Animal Control Officers Will Remove and Locate
Higher temperatures have resulted in several more calls about rattlesnake sightings, according to an informal survey with Riverside County Animal Services’ officers and the dispatch center.
Although an official number of calls from the public is not immediately available, officers have already responded to some recent calls. Last week, one property owner in the Cabazon area had three rattlesnakes at their home.
Officers Tiffany Fuller and Cecelia Morris responded to an evening call in the Lake Mathews area on Wednesday where a homeowner was dealing with not one – but two rattlesnakes.
The officers responded at about 6 p.m. to the property, located along Lounsberry Road, south of Cajalco Road. The officers removed and relocated the red diamond rattlesnakes to a remote location in their natural habitat.
Officers working in the Coachella Valley area responded to two rattlesnake calls this week, reported Lt. Luis Rosa, who supervises the officers at the Coachella Valley Animal Campus. One of the calls was in the city of Indio and the other was in Cathedral City.
The rattlesnake at the Indio property was safely removed and relocated, Lt. Rosa said.
With warmer weather right around the corner, many species of snakes will be coming out of their burrows, and even though most are harmless, it is important for Californians to be able to identify a venomous rattlesnake. A rattlesnake bite has the potential to cause severe injury, and possibly death, so taking precautions will help reduce the risk of being bitten.
The California Department of Fish and Wildlife (CDFW) offers the following dos and don’ts:
Be alert. Like all reptiles, rattlesnakes are sensitive to the ambient temperature and will adjust their behavior accordingly. After a cold or cool night, they will attempt to raise their body temperature by basking in the sun midmorning.
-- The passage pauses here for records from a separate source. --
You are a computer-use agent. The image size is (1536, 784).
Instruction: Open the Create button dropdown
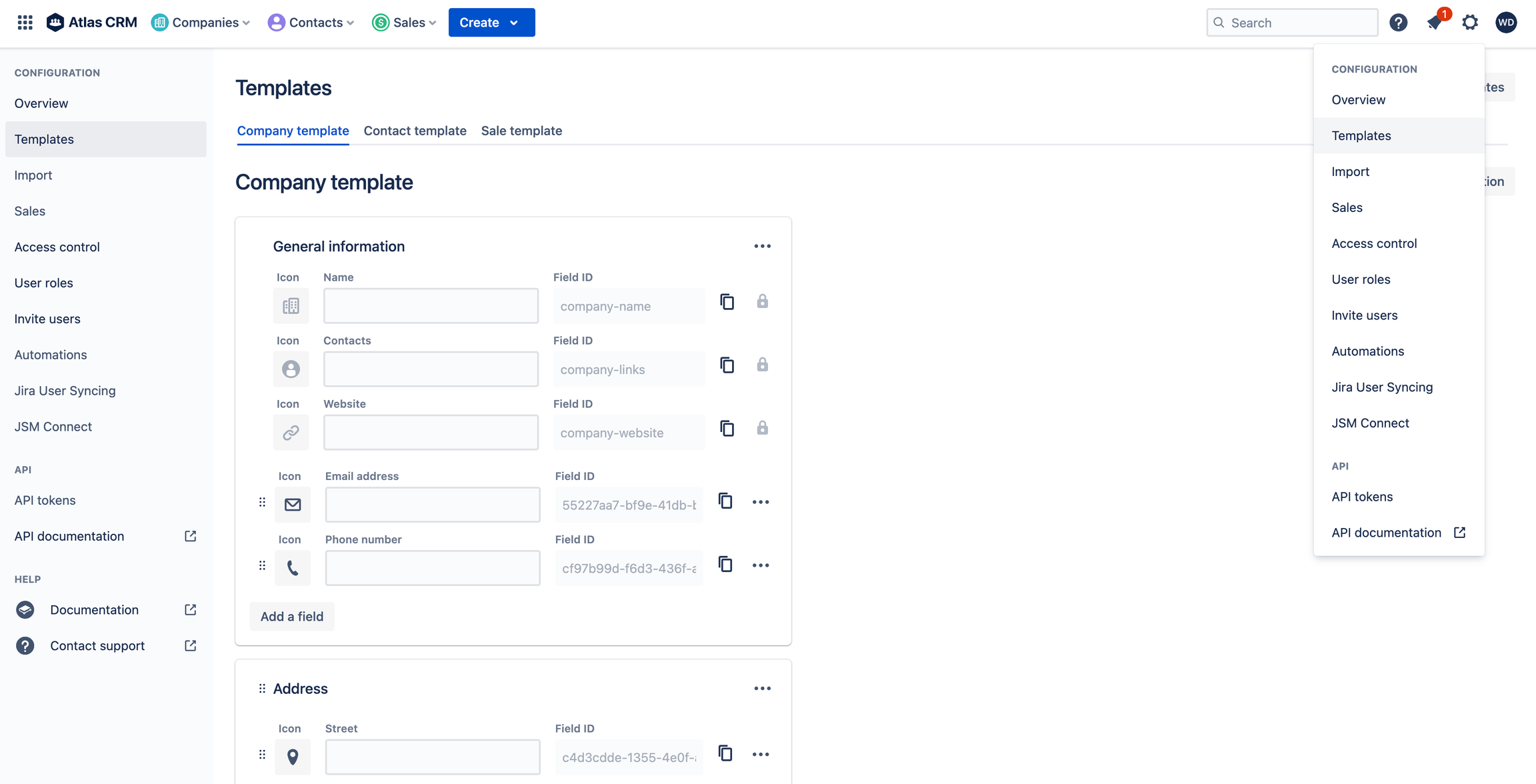tap(491, 23)
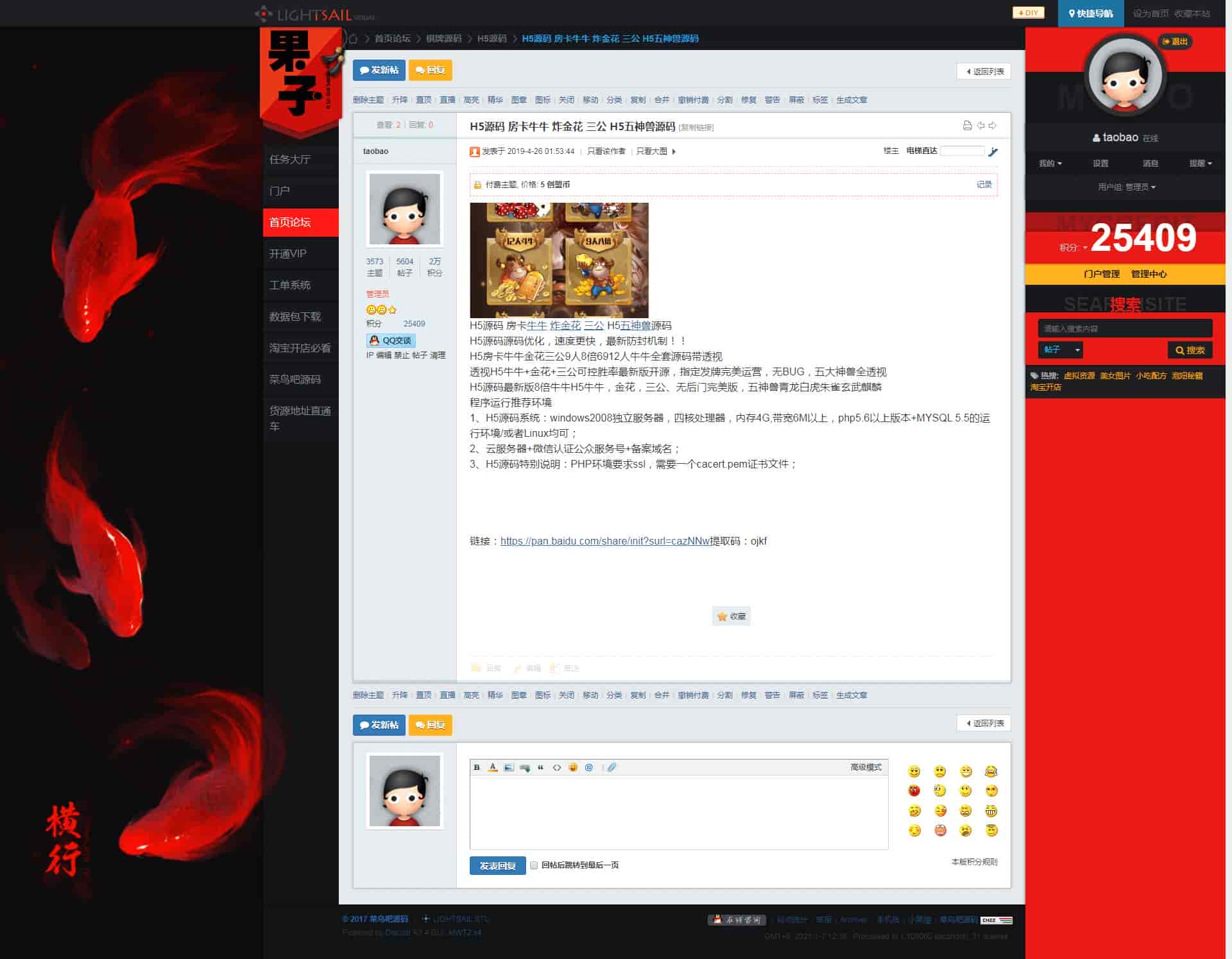1232x959 pixels.
Task: Open the 提醒 dropdown in user panel
Action: click(1200, 164)
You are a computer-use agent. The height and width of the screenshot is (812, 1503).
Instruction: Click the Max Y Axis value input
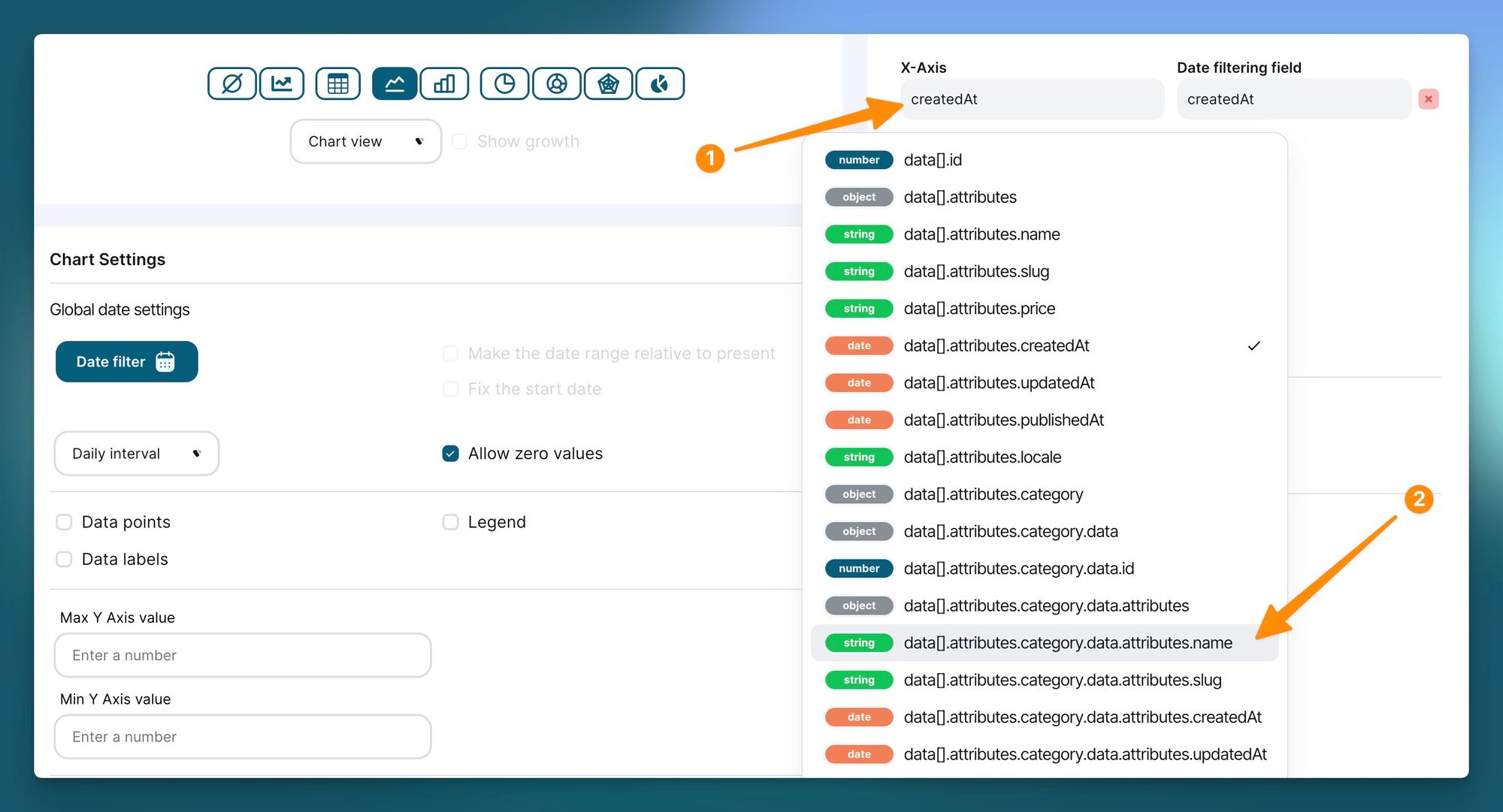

To prevent overheating during hot days of spring and summer, they will become more active at dawn, dusk or night.
Wear sturdy boots and loose-fitting long pants. Never go barefoot or wear sandals when walking through brushy, wild areas. Startled rattlesnakes may not rattle before striking defensively.
When hiking, stick to well-used trails. Avoid tall grass, weeds and heavy underbrush where snakes may hide during the day.
Do not step or put your hands where you cannot see. Step ON logs and rocks, never over them, and be especially careful when climbing rocks or gathering firewood. Check out stumps or logs before sitting down, and shake out sleeping bags before use.
Never grab “sticks” or “branches” while swimming in lakes and rivers. Rattlesnakes can swim.
Be careful when stepping over doorsteps as well. Snakes like to crawl along the edge of buildings where they are protected on one side.
Never hike alone. Always have someone with you who can assist in an emergency.
Do not handle a freshly killed snake, as it can still inject venom.
Teach children early to respect snakes and to leave them alone.
Leash your dog when hiking in snake country. Dogs are at increased risk of being bitten due to holding their nose to the ground while investigating the outdoors. Speak to your veterinarian about canine rattlesnake vaccines and what to do if your pet is bitten.